Comment trouvez-vous l’évolution des arts plastiques au Mali ?

Je crois qu’il y’a une évolution salutaire des arts au Mali parce qu’à une cératine époque, surtout lors des premières expositions, par exemple quand Lamine Dolo exposait dans les années 70-80, c’étaient généralement des étrangers qui venaient voir l’exposition. 90 % des visiteurs étaient des étrangers. Par contre, aujourd’hui, il y a beaucoup de Maliens qui viennent voir les expositions. Cela veut dire que les arts plastiques sont en train de se faire découvrir au Mali, ce qui est une très bonne chose pour l’essor de la discipline au Mali.

Je crois que les arts plastiques sont en train de se faire connaitre au Mali. La vulgarisation de cet art se fera à travers le travail des jeunes qui doivent doubler d’efforts et sensibiliser le public à travers leurs créations. Cependant, je pense que la culture en général au Mali a besoin du soutien de l’Etat malien et du secteur privé qui forcément sera soutenu par le travail des artistes.

Quelle comparaison faites-vous aujourd’hui entre l’art malien et celui des autres pays africains ?

Je ne ferai pas de comparaison entre la création artistique du Mali et d’autres pays car nous nous avons des réalités différentes. Je pense qu’aucune culture n’est supérieure à l’autre. Je dis tout simplement aux jeunes de travailler car quel que soit l’endroit où ils se trouvent, ils peuvent changer les données dans le cadre artistique. Ils peuvent apporter du nouveau. Quand tu fais l’analyse de notre passé artistique, il y a eu énormément de variétés. Il suffit juste de prendre par exemple dans le domaine de la sculpture, le plateau dogon, on y trouve une abondance de variétés dans les créations telles que les masques et les costumes. C’est valable dans d’autres domaines au Mali comme la musique avec le Manding et le Wassoulou. Au nord, nous avons la culture des Tamasheqs et des Sonrhaïs, entre autres. Nous avons des cultures peulh, bozos, senoufo, entre autres. Toutes ces richesses culturelles peuvent être exploitées par des artistes sans avoir à se comparer à d’autres pays en termes de création artistique. Dans la culture, en créations artistiques on ne dit pas qu’on est supérieur à l’autre, on dit qu’on a quelque chose à apporter à l’humanité.

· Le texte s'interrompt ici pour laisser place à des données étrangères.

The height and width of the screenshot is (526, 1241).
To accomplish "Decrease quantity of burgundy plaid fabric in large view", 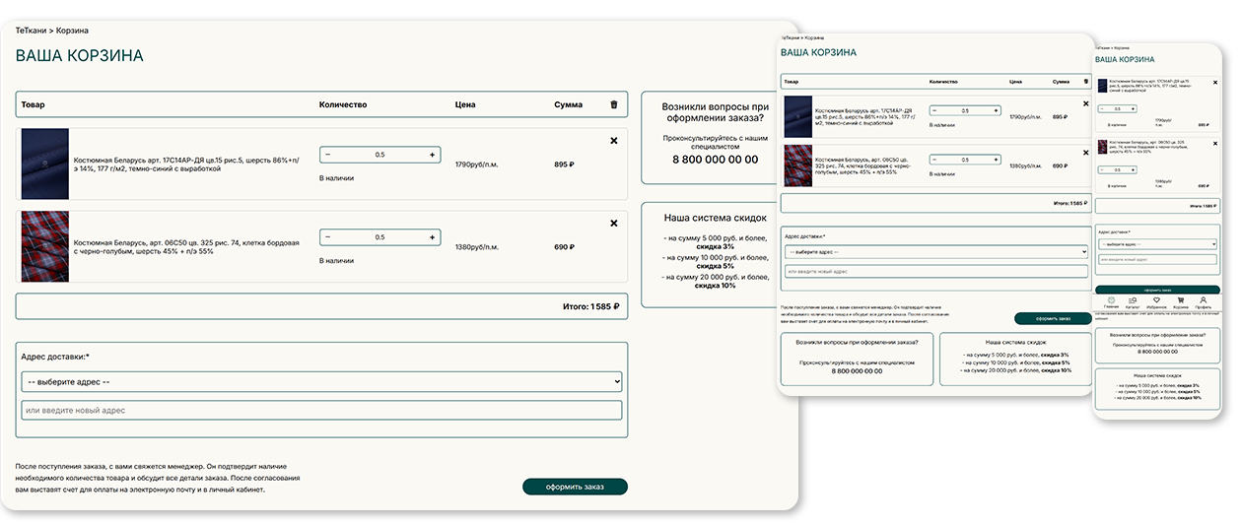I will pos(328,237).
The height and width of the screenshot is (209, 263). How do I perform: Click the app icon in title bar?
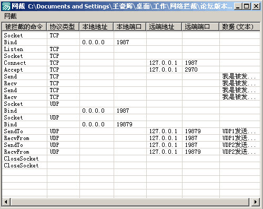6,6
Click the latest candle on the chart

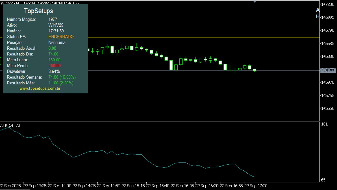click(255, 70)
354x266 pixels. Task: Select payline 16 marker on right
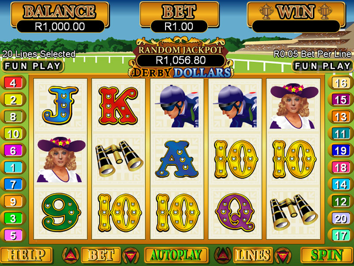(x=341, y=83)
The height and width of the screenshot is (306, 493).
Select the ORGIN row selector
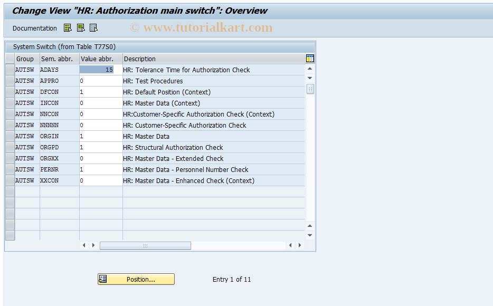(10, 136)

Quel est votre message à l’endroit des jeunes artistes maliens ?

J’exhorte les jeunes artistes à sa se former, se renseigner à travers des recherches et qu’ils travaillent beaucoup, surtout. Dans ce travail, il faut qu’ils cherchent à trouver leur personnalité ou leur ligne propre à eux-mêmes. Tout cela vient uniquement avec le volume de travail, avec l’analyse du travail accompli. L’essentiel, c’est de travailler et d’être sincère dans son travail. Ce n’est pas du jour au lendemain qu’on peut aboutir à un résultat souhaité. Dans tous les secteurs de travail, pour arriver à un résultat, il faut énormément d’efforts et je pense que cet effort doit être doublé au niveau de l’artiste parce que l’art est non seulement une démarche intellectuelle, mais il se fait avec la pensée humaine qui cherche les arrière-fonds de l’humanité pour essayer d’éveiller, attirer, provoquer, émouvoir les gens et les sensibiliser. C’est un secteur de recherche très avancé, dans lequel les jeunes se positionnent au Mali et du coup il va nécessiter des efforts énormes.

Quels sont vos projets ?

Nous sommes actuellement dans une période difficile avec cette crise sanitaire, mais en projet j’ai des expositions individuelles à Accra (Ghana) et à Casablanca au Maroc et d’autres sont prévues hors de continent. Mai avec la crise, les dates seront reprogrammées au moment opportun.

Quel sera votre dernier mot ?

C’est dire aux jeunes de travailler, d’être patients et de faire beaucoup de recherches. Ça ne s’arrête jamais, la création artistique.